ZERO HORA 05 de janeiro de 2014 | N° 17664
ENTREVISTA
“A dependência química é uma doença crônica"
Autora de uma pesquisa com familiares de dependentes químicos da capital paulista, a psicóloga Fátima Rato Padin salienta que alguns fatores de risco podem levar ao mundo das drogas. Pesquisadora ligada ao Instituto Nacional de Ciência e Tecnologia para Políticas Públicas do Álcool e Outras Drogas (Inpad) da Universidade Federal de São Paulo (Unifesp), a psicóloga concedeu entrevista a Zero Hora. A seguir, os principais trechos da conversa.
Zero Hora – O que leva uma pessoa a se envolver com a droga, mesmo que nenhum familiar seja viciado?
Fátima Rato Padin – A dependência química é uma doença crônica, recidiva e multifatorial. Os fatores de risco e de proteção são predisposição (genética /bioquímica), baixo monitoramento familiar, histórico familiar de doença mental, comportamento agressivo e antissocial, alienação ou rebeldia, baixo rendimento acadêmico, baixo vínculo escolar, pares usuários, atitudes positivas em relação a drogas por parte da comunidade e disponibilidade de drogas.

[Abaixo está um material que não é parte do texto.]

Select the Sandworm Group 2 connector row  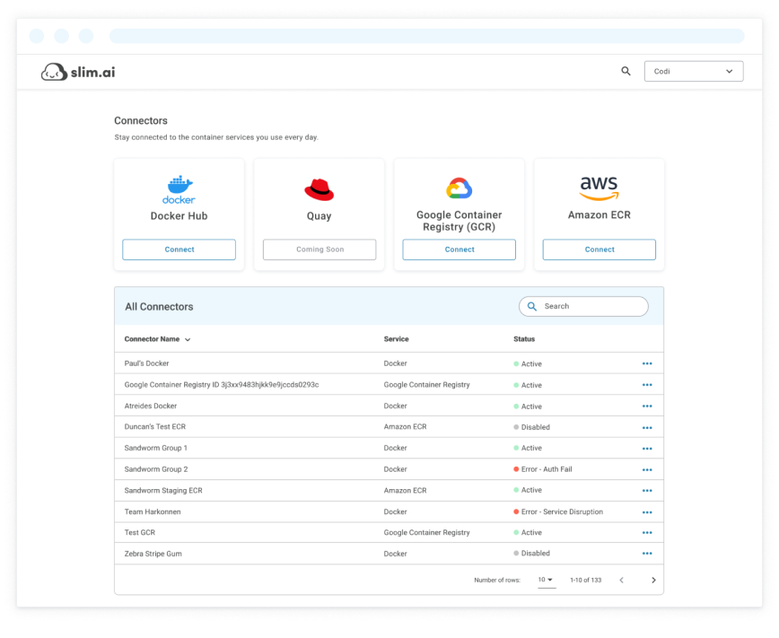pyautogui.click(x=156, y=469)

Mesmo não tendo parentes usuários, outros fatores de risco podem levar ao uso e à dependência.
ZH – Como a família pode saber que um membro está se envolvendo com drogas?
Fátima – Percebendo mudanças comportamentais (mesmo que sutis), pernoites fora de casa, amigos usuários, queda no rendimento escolar ou interrupção do mesmo, alienação, falta de cuidados pessoais, fuga de contato com familiares.
ZH – Quais atitudes equivocadas dos familiares podem incentivar o vício?
Fátima – É preciso levar em consideração atitudes permissivas a consumo de qualquer substância lícita ou ilícita, falta de monitoramento, falta de diálogo, demora na busca de ajuda ou orientação.